Possible Duplicate:
Proof that $\binom{n}{\smash{0}}^2+\binom{n}{1}^2+\cdots+\binom{n}{n}^2=\binom{\smash{2}n}{n}$ using a counting argument
It is an exercise in a book on discrete mathematics.It is like this.
Give a combinatorial argument to prove that $\sum_{k=0}^{n}C\left ( n,k \right)^{2}=C\left ( 2n,n \right )$.
I don't know how to begin with it.It's hard for me to construct such a set,or the context.I learned it by myself and no one around can help me whit my answer. Thanks for your help.
Consider the right hand side of the equality. What does it tell you? Translated to english the RHS is "the number of n-subsets of a 2n-set" (where by n-set I mean a set of cardinality n). Now consider the $2n$-set. Split it up in two sets of equal size $n$. You can pick a n-set by choosing $n$ elements from one of the sets and zero from the other, or choosing $n-1$ elements from one of the n-sets and $1$ element from the other and so on. I.e. $$C(2n,n)=\sum{C(n,k)C(n,n-k)=\sum{C(n,k)^2}}$$ The last equality follows since the number of ways of choosing $k$ elements from a $n$ set is the same number of ways as choosing those $n-k$ elements that shall not belong to a $k$-subset.
Use the Chu-Vandermonde identity, as recommended by t.b.: $$ {m+n \choose r}=\sum_{k=0}^r{m \choose k}{n \choose r-k},\qquad m,n,r\in\mathbb{N}_0, $$ and set $m=n$, $r=n$ and use ${n \choose n-k}={n \choose k}$ to get: $$ \sum_{k=0}^n{n \choose k}^2= {2n \choose n}$$

◆ Source excerpt

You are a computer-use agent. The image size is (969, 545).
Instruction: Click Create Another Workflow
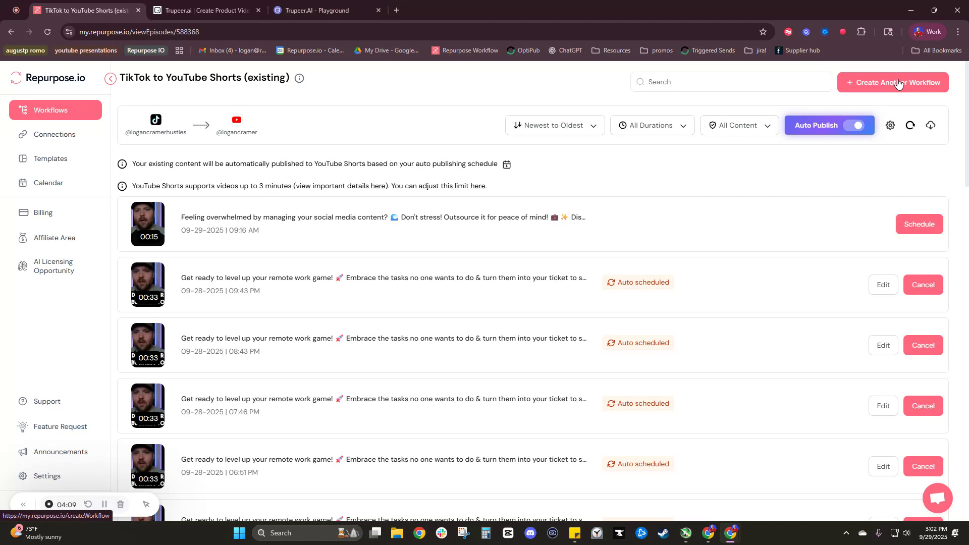coord(892,82)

◆ Work required
In the thread on the sum of squared binomial coefficients, which equations appear as displayed formulas on their own lines? List every one.

◆ Problem solution
1. $C(2n,n)=\sum C(n,k)C(n,n-k)=\sum C(n,k)^2$
2. ${m+n \choose r}=\sum_{k=0}^r{m \choose k}{n \choose r-k},\qquad m,n,r\in\mathbb{N}_0$
3. $\sum_{k=0}^n{n \choose k}^2= {2n \choose n}$